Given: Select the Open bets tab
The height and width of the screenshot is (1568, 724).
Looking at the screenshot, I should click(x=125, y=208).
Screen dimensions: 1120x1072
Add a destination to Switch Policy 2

★ ★ ★ ★

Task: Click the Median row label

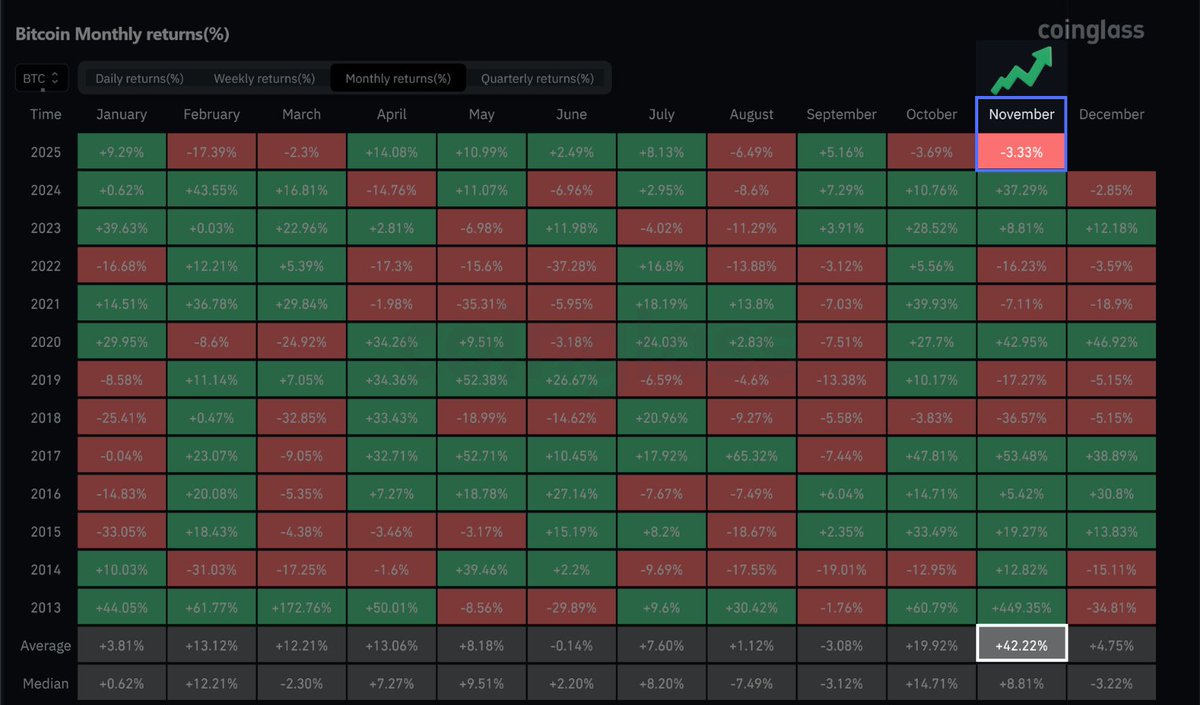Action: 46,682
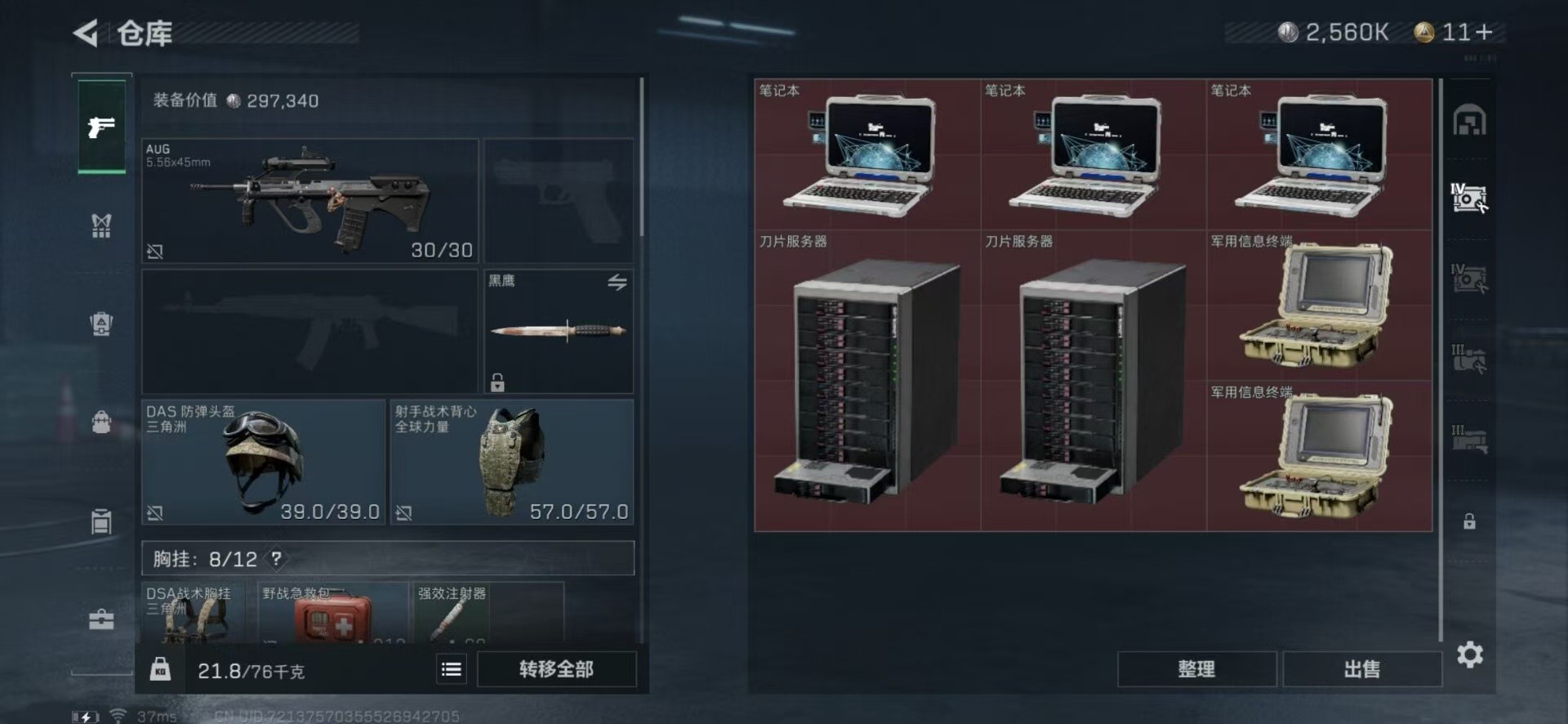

★ ★ ★ ★

#### TASK TO CARRY OUT:
In the listing above, the lines from the one containing "Given: Select the Open bets tab" through the one containing "Add a destination to Switch Policy 2" must be set down exactly, with no other lines.

#### FINISHED EXERCISE:
Given: Select the Open bets tab
The height and width of the screenshot is (1568, 724).
Looking at the screenshot, I should click(x=125, y=208).
Screen dimensions: 1120x1072
Add a destination to Switch Policy 2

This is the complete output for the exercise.